What is known and Objective.
Anaplastic Lymphoma Kinase Tyrosine Kinase Inhibitors (ALK TKIs) are standard first‐line therapy for non‐small cell lung cancer patients with ALK rearrangement. Although some cases of hepatotoxicity related to these drugs have been reported, there is still a lack of investigation on severe hepatotoxicity, such as hepatic failure, with ALK TKIs.
Methods
We evaluated ALK TKI (crizotinib, alectinib, brigatinib, ceritinib and lorlatinib)‐induced hepatic failure events (AIHFEs), by using the Reporting Odds Ratio (ROR) and Bayesian Confidence Propagation Neural Network method for mining the adverse event report signals in the FDA Adverse Event Reporting System (FAERS) database from Jan 2013 to Dec 2019.
Results and Discussion
The AIHFEs of “Hepatic failure,” “hepatitis fulminant” and “hepatic necrosis” were defined as exposure event signals caused by ALK TKIs. The RORs of “Hepatic failure” were 4.95 (2.36–10.42) in alectinib, 3.77 (1.69–8.40) in ceritinib and 2.45 (1.60–3.76) in crizotinib, respectively. The ROR of “hepatitis fulminant” was 7.86 (3.52–17.54) in crizotinib. The Information Component value of “hepatic necrosis” was 1.97 (0.15) in alectinib. In reports of exposure‐event signals, the clinical outcome of eventual death was common and could occur within 3 months.

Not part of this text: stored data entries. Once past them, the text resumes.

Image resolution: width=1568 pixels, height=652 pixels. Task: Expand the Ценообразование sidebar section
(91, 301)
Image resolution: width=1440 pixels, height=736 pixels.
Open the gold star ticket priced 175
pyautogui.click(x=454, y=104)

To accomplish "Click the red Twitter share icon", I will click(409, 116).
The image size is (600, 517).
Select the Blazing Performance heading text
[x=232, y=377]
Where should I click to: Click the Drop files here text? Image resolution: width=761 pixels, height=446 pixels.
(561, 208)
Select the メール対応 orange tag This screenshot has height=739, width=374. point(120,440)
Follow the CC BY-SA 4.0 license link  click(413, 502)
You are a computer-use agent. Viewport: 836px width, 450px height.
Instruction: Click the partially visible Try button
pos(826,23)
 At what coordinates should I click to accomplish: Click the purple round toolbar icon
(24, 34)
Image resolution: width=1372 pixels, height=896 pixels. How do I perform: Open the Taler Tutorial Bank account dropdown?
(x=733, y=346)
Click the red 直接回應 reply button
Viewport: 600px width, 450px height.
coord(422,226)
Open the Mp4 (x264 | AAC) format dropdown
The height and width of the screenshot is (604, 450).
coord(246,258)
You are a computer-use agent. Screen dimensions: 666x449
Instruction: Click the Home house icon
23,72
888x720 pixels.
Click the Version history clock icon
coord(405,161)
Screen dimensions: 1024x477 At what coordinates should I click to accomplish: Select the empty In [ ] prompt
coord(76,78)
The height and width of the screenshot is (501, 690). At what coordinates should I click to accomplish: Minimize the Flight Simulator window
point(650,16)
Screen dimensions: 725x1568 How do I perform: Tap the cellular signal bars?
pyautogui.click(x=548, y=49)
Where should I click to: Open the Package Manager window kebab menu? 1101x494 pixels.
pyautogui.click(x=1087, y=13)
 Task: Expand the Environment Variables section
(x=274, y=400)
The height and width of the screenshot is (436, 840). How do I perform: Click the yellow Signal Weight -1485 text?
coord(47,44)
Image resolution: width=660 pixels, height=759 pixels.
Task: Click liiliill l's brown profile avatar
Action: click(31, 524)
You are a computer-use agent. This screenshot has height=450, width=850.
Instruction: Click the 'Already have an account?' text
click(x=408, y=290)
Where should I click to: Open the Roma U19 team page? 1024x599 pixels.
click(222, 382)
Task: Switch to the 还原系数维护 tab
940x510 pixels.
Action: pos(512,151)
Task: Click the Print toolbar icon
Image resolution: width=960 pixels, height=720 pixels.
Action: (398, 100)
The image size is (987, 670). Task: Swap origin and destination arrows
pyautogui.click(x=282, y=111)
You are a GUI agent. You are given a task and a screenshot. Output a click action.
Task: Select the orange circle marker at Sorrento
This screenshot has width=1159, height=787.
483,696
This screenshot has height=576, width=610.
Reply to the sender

In the reports of “hepatic failure,” there was no significant difference in the number of reports between men and women [OR=1.86 (0.94–3.67), p = 0.09].
What is new and Conclusions.
By mining the adverse event report signals in the FAERS database, we found the exposure event signals of AIHFEs in ALK TKIs were “hepatic failure,” “hepatitis fulminant” and “hepatic necrosis”. AIHFEs were more likely to appear in the reports of ceritinib, crizotinib and alectinib.